While I have long been critical of the 2% metric for whether one is a good NATO ally or not--that is, does a country spend at least the equivalent of 2% of its GDP on defense--the current skepticism is about whether Canada can reach that target by 2032 as the Trudeau government hastily promised. Let me listicle the reasons why Canada will fall short:
- The decision was made hastily without a plan, just months after a long-awaited defence policy update made no commitments to get to 2% and the commitment to get to 1.76% was probably unrealistic.
- The most obvious obstacle would not be a lack of sincerity by the Liberals (they did dramatically increase defense spending since they came into office, but the growth of the denominator and lags in procurement have meant that they made some progress towards 2% but not as much as hoped), but a new Conservative government.
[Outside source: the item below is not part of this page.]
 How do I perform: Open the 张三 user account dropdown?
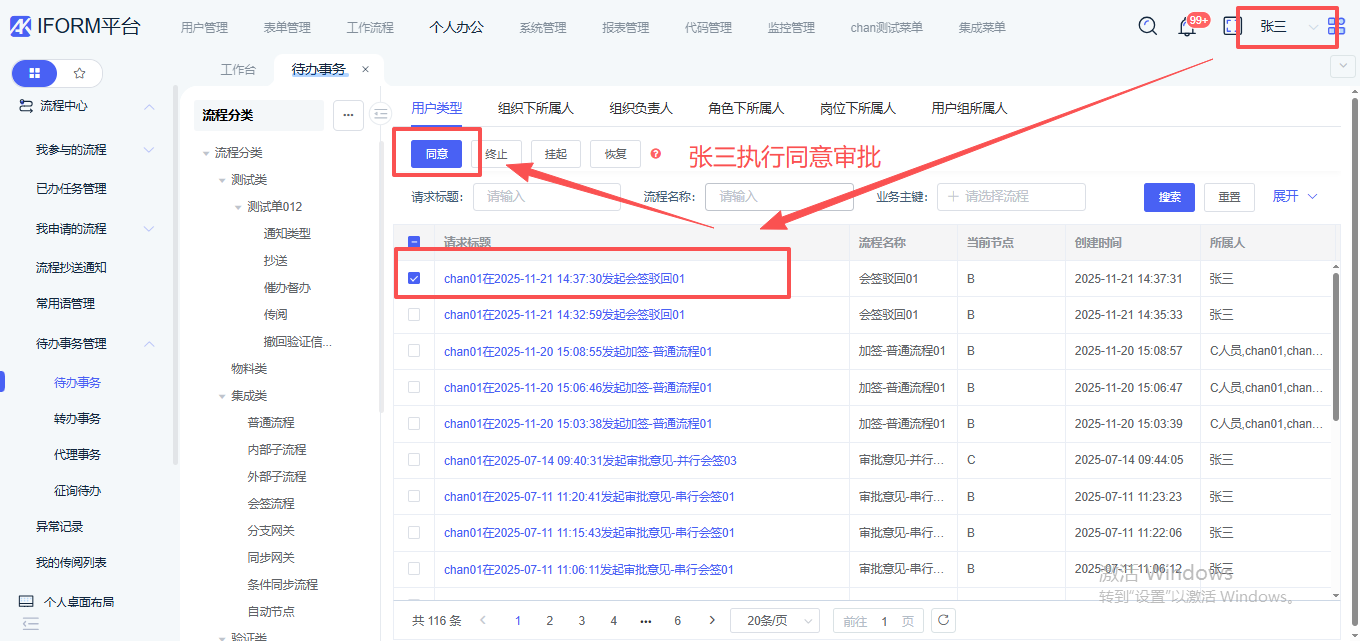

Pierre Poilevre cares far more about deficits, so his only words about this are aspirational, akin to Harper who helped inject the aspirational language into the 2014 Wales Summit declaration--that countries would work towards getting to 2% ... and then Harper cut defence spending.
- The Treasury Board is still compelling the CAF and DND to cut spending by $1b as part of all agencies cutting spending. The best way to start getting to two percent is, um, not to cut spending, but yet that hasn't happened.
- The personnel crisis. You can't spend money on salary, benefits, food, training, etc. for those soldiers/sailors/aviators who don't exist. The CAF is down something like 15% or more (I keep learning the many different ways that recruitment is broken, and I feel bad for LGen Lise Bourgon as she inherited a clusterfuck that seems impossible to uncluster), so that is money that will be unspent.
- The subs are not a magic bullet for getting to 2% because procurement takes time. Unless the government decides to sole source, the competition will take time. They will have to specify the requirements (the one emphasized to me was range under water, the various competitors (South Korea, Germany/Norway, Spain?, Japan, etc) will have to launch bids, the bids will have to be evaluated, etc). This all is very time-consuming, so there may be a decision to buy a specific set of subs in the next eight years, it is highly unlikely that the navy will receive a single one, let along 12!* by 2032. If Vegas set the over/under at one sub by 2032, I would bet the under. Unless Canada pre-pays for the subs (which is not how things work here), the money for the subs simply will not be spent by 2032.
- Canada has learned a lot of lessons from the Russian re-invasion of Ukraine, so there is a long shopping list of stuff that the CAF needs, that if bought, would get Canada closer to 2%--drones, anti-drone technology, advanced artillery, etc. The problem is that everyone is learning these lessons, and the producers of these things are not really able to produce at scale. Which means that Canada will be on the waiting list for HIMARS, for example. Which again means not being able to spend the money allocated for such stuff.
- Speaking of procurement, one important element of the Defence Policy Update was to hire more defence procurement folks. That takes time, as those folks don't grow on trees (they do grow at NPSIA). So, it will take awhile to recruit and train those folks.
I think Canada will continue to move towards 2% as everything is more expensive, as the previous procurement decisions finally kick in (hey, we finally started building one of the surface combatant ships), and as the personnel crisis gets remediated-ish. But 2%? Nope, not gonna do it, as a hasty promise will meet the harsh realities of messed up procurement, broken recruitment, defence contractor collective action problems (will Davie stick a spoke in the sub wheel by trying to get domestic production of subs which would be so expensive and so time-consuming that the subs would take many decades?) and, yes, politics.
*Re the sub personnel thing, I mentioned on the Hilltimes podcast my skepticism that the Navy could staff 12 subs. I got push back from a senior naval officer about this, as they argued why they could start training enough submariners (squids) once they have a few operational subs (the navy has ... one) to staff 12 subs. But that missed my point which was not the training but the recruiting. This led to a conversation in which the officer gave a number of examples of how broken recruiting is, so, no, in my humble and semi-informed opinion, the navy won't be able to staff 12 subs.